_SET EXERCISE_
Write out word for word the stretch from "One of Sensei" through "is always ready." in the karate text below.

***** TEXT BLOCK *****

Stretch Like a Tiger

Sensei Pete teaches that there are many lessons to be learned from the animal kingdom. Most students have heard him talk of monkey-catching techniques from South Asia long before they don a black gi. To catch a monkey, he says, one need only cut a narrow hole in the top of a coconut, affix the coconut to a tree, and place some shiny stone or metal inside the coconut. Monkeys like shiny things (humans do too), and a monkey can squeeze its hand into the coconut to grab hold of the shiny thing. But once the precious trinket is wrapped in their fist, they are trapped -- an empty hand can slip back out, but a clenched fist cannot. And so the trapper has their monkey.

This parable, like Aesop's own fables, is as simple to understand as it is instructive for the karate-ka. To escape a wrist grab, a student learns to avoid the monkey's fate by stretching their hands wide, naturally spreading the bones and tendons around the wrist to make it larger and harder to hold -- and easier to break free.

One of Sensei Pete's more rarely told lessons from the world of mammals is that of the caged tiger. A man, confined in jail for a time, usually sits or lounges or sleeps. He rests. A tiger, in contrast, constantly stretches, flexing its terrible muscles and limbering its long legs for that singular moment when it might be unleashed upon its captor. The tiger is always ready.

***** DATA ENTRIES *****

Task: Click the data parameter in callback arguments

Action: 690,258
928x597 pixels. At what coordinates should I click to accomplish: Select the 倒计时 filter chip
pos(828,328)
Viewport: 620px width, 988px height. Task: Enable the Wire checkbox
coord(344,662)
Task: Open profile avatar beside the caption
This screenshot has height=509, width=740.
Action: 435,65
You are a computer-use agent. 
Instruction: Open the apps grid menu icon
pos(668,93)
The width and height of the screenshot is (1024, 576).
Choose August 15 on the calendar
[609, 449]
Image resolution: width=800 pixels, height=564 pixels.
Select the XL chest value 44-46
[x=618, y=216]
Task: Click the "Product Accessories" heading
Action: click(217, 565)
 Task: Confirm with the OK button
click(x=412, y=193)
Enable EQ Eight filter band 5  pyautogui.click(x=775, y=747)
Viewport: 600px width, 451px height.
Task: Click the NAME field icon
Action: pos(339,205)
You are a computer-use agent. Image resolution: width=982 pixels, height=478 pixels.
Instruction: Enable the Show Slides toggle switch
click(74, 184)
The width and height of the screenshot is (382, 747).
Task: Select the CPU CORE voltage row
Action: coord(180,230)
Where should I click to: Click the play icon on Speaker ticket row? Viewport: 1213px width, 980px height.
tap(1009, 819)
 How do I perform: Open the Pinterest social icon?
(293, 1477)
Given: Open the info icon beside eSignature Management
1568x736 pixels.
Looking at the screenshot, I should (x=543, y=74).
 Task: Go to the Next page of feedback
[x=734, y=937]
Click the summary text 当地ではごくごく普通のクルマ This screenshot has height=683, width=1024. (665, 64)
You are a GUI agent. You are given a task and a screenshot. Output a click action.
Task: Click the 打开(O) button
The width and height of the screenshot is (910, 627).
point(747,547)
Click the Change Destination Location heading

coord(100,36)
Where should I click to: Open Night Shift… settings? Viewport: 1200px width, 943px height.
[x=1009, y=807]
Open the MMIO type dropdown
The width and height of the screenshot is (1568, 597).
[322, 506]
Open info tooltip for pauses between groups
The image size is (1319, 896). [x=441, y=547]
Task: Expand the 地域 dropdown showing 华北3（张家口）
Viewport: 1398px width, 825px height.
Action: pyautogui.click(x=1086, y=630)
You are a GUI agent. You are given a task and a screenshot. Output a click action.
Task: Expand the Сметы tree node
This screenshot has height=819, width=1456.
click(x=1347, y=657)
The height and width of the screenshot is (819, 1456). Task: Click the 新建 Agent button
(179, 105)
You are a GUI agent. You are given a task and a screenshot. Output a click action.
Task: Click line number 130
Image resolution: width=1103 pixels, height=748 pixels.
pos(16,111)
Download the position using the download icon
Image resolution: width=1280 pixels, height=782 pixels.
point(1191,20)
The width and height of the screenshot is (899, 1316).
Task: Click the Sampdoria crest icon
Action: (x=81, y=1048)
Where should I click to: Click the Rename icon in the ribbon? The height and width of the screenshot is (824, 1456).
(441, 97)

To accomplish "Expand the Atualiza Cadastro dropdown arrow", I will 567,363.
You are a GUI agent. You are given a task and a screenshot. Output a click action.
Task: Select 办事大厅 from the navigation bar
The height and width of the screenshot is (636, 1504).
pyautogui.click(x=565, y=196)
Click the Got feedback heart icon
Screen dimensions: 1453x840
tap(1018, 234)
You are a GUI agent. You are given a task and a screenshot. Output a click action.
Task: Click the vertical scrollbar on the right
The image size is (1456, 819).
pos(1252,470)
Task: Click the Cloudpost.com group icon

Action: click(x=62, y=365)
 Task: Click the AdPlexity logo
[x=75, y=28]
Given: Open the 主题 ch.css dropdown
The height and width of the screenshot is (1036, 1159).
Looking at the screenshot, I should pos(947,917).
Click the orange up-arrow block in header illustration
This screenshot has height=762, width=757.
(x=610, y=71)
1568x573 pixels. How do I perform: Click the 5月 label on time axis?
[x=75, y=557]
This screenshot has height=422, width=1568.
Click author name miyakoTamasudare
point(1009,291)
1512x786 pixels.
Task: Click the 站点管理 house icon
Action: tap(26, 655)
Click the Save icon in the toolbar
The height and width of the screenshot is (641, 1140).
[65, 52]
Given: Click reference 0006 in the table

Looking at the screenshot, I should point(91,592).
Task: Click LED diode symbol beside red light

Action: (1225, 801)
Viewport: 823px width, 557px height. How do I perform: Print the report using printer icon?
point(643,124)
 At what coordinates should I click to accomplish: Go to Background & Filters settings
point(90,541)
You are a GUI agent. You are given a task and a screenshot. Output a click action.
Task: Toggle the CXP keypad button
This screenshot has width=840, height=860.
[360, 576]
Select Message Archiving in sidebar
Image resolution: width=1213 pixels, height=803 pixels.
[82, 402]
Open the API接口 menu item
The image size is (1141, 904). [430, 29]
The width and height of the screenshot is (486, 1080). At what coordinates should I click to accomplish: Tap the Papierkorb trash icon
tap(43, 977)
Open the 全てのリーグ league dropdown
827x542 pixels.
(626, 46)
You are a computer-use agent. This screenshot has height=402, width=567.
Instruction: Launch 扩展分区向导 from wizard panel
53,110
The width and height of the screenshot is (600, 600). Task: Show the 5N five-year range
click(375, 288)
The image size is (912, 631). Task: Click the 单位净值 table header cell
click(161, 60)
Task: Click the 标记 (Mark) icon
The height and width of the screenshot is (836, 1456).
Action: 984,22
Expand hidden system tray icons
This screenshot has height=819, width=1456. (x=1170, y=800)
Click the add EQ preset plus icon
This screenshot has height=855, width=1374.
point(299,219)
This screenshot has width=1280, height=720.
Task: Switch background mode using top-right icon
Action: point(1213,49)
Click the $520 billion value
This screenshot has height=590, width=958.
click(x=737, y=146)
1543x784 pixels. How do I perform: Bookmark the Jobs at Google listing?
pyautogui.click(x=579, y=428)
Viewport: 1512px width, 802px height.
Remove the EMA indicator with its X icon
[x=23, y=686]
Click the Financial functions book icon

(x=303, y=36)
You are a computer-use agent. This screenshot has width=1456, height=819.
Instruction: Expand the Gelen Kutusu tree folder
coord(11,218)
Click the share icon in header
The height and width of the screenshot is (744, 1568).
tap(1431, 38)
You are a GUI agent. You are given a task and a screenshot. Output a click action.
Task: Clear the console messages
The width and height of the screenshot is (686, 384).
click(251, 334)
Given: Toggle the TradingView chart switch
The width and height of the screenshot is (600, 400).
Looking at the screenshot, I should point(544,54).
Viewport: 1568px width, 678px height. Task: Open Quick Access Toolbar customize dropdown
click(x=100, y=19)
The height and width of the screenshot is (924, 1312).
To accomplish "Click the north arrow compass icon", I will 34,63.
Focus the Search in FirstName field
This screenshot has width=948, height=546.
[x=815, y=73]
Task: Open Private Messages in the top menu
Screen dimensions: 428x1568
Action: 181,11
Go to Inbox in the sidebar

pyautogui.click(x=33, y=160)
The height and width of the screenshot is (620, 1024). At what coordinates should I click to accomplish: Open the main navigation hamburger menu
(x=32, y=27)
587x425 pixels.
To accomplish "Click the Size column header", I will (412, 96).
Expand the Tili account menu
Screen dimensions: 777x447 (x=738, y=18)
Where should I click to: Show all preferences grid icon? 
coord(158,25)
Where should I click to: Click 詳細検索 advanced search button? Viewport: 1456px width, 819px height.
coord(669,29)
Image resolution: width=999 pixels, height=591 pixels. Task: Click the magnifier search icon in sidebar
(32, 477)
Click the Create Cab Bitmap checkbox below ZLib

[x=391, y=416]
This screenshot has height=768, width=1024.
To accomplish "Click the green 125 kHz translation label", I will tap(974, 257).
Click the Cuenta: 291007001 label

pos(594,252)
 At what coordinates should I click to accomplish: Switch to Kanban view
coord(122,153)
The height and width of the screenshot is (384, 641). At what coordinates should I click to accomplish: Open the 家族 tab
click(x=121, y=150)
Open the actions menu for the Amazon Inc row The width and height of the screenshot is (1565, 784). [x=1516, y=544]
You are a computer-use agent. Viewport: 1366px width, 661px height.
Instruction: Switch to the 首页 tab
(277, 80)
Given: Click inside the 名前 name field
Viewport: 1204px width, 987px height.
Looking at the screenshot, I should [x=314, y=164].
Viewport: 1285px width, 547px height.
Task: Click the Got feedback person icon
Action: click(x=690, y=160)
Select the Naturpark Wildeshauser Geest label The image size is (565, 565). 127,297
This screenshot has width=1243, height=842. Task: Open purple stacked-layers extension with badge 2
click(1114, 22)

*****

_CORRECT RESULT_
One of Sensei Pete's more rarely told lessons from the world of mammals is that of the caged tiger. A man, confined in jail for a time, usually sits or lounges or sleeps. He rests. A tiger, in contrast, constantly stretches, flexing its terrible muscles and limbering its long legs for that singular moment when it might be unleashed upon its captor. The tiger is always ready.